Gleichzeitig kam auf diesem Kongress der Leiter des Departements für Traditionelle, komplementäre und integrative Medizin der Weltgesundheitsorganisation WHO, Dr. Zhang Qi, auf die Leitung der Internationalen Vereinigung Anthroposophischer Ärztegesellschaften (IVAA) und der Medizinischen Sektion zu. Er bot an, die Ausbildungsstandards (Rahmencurricula) der Medizinischen Sektion und ihrer Berufsgruppen in einer Kooperation zwischen IVAA und WHO unter entsprechender Begutachtung in WHO-Standards zu überführen. Diese Entwicklung wird nun nach sieben Jahren im Frühjahr 2023 ihren erfolgreichen Abschluss finden in der bevorstehenden, offiziellen Publikation der ‹Benchmarks for Training in Anthroposophic Medicine› durch das genannte WHO-Departement. Allen Beteiligten ist mit größter Anerkennung zu danken für die Mühen und die Aufwendungen, die dieser Prozess erforderlich machte. Er ist ein Meilenstein für die Anthroposophische Medizin. Sie erlangt damit in den genannten Ländern und Kontinenten einen offiziellen Status, der für Ärztinnen, Therapeuten, Pflegende und alle Heilberufe einen Bezugsrahmen darstellt, in dem sich Anthroposophische Medizin strukturell und inhaltlich entwickeln kann. Den Initiatoren Thomas Breitkreuz, Tido von Schön-Angerer und Georg Soldner sei an dieser Stelle auf das Herzlichste gedankt. Die Anthroposophische Medizin reiht sich damit ein in eine globale Strategie eines beziehungsgetragenen, individualisierten, multidimensionalen, integrativ medizinischen Ansatzes. Die curriculare Anerkennung der Anthroposophischen Medizin als ein eigenständiges System durch die WHO kann nunmehr die Grundlage sein, auch im englischsprachigen wissenschaftlichen Schrifttum Anthroposophische Medizin international als kategoriales Medizinsystem in den Datenbanken (Medline) und sog. MESH-Terms zu verankern und damit als ein eigenständiges Medizinsystem sichtbar werden zu lassen. Es sei ein Ansporn, diesem Anspruch auch gerecht zu werden. Alle Beteiligten sind eingeladen, diesen inhaltlich in Zukunft substanziell weiterzuentwickeln.

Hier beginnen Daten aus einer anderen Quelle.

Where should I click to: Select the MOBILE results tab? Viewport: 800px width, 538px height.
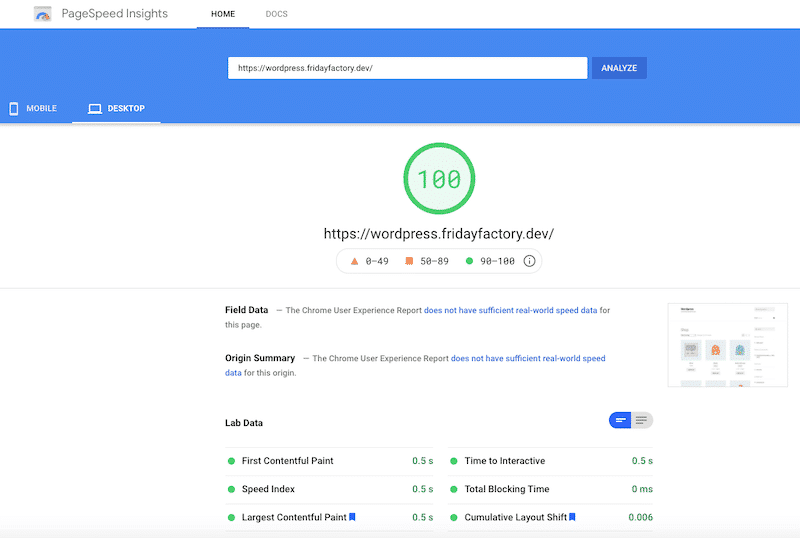(x=34, y=108)
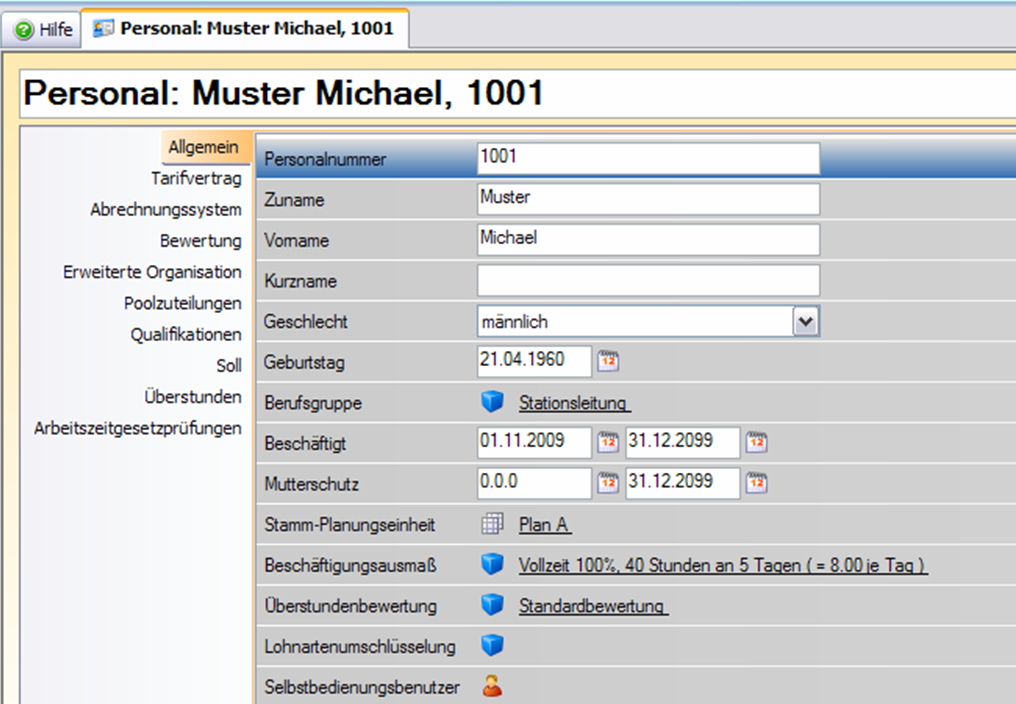Open calendar for Mutterschutz start date
This screenshot has width=1016, height=704.
click(608, 483)
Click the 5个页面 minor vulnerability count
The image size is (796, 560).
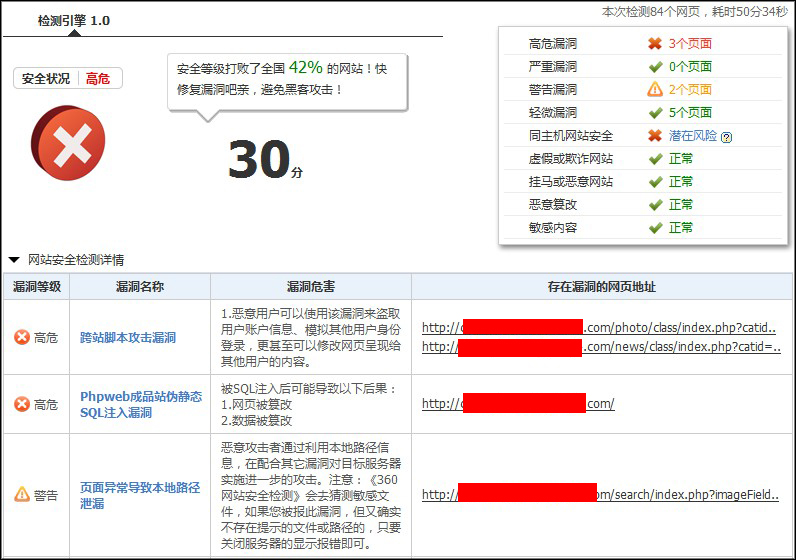[690, 113]
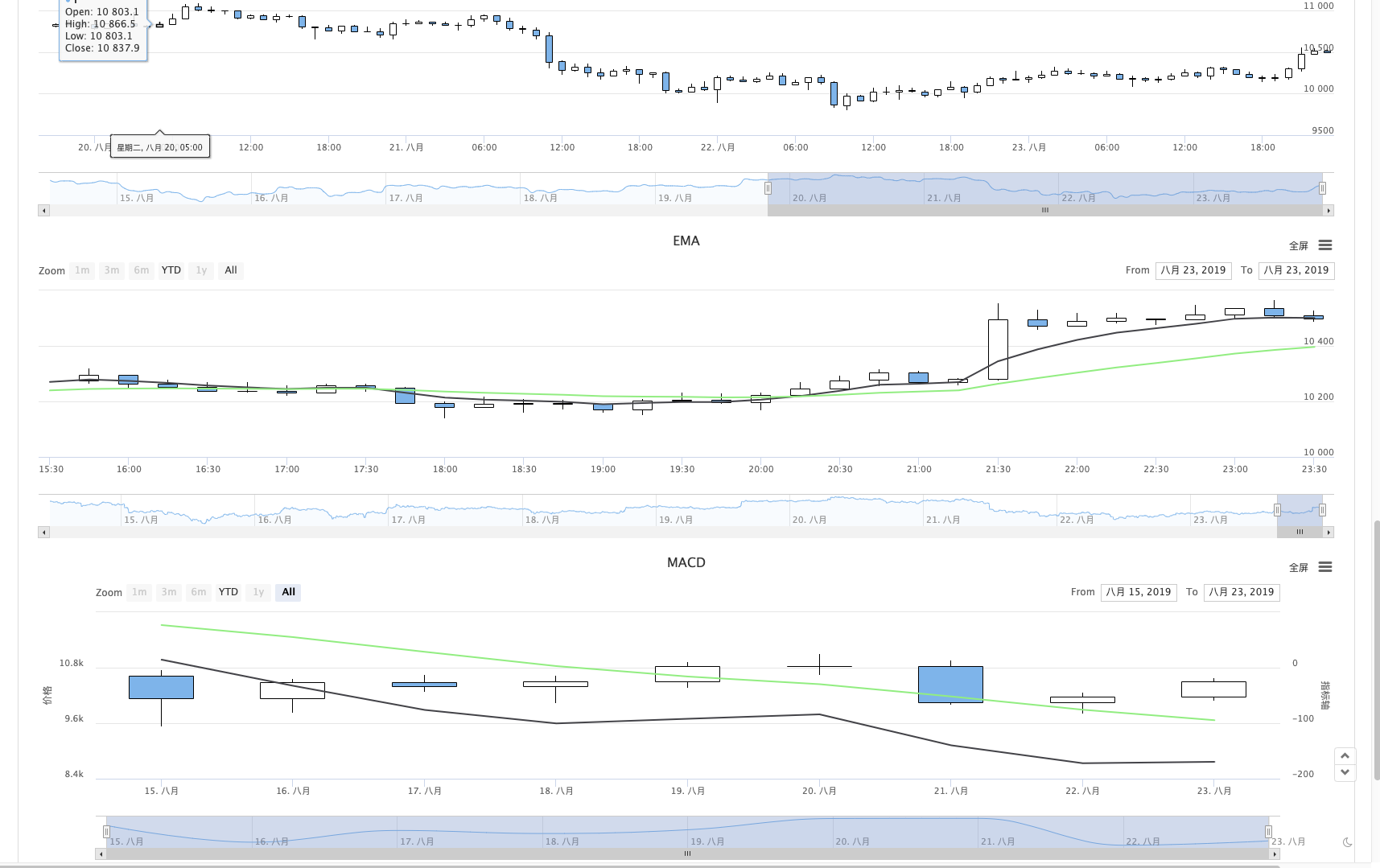Click EMA navigator left range handle

coord(1277,510)

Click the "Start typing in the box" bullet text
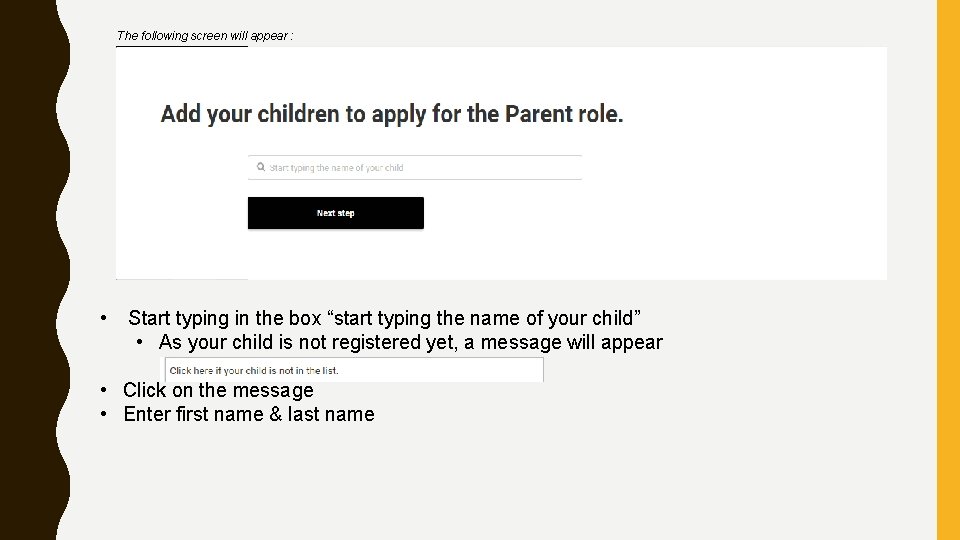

‹Eine Medizin› in Verantwortung für die Erde

Anforderungen dieser Art finden sich nicht zuletzt auch in dem in den letzten Jahren entstandenen Begriff von One Health wieder. Gemeint ist, die Gesundheitsfürsorge auf einen Blickwinkel der Geomedizin auszuweiten und die Verantwortung für Erde und Mensch gleichermaßen als therapeutische Menschheitsaufgabe in den Blick zu nehmen. Hier hat sich die Medizinische Sektion zuletzt intensiv inhaltlich eingebracht. Kongresse und Tagungen führen in naher Zukunft zu weiteren Kooperationspartnerschaften und Vernetzungsmöglichkeiten, in die sich die Anthroposophische Medizin auch in diesem Kontext aktiv einbringen kann.

Ein besonderer Dank gilt in diesem Zusammenhang Matthias Girke und Georg Soldner und ihrem Team, die über einen überaus anspruchsvollen und beanspruchenden Alltag hinweg aus der Sektionsleitung heraus diese strategischen, in die Welt führenden Schritte immer impulsiert und unterstützt haben.


Friedemann Schad und Harald Matthes für die Ärztliche Leitung und Geschäftsführung Gemeinschaftskrankenhaus Havelhöhe, Berlin.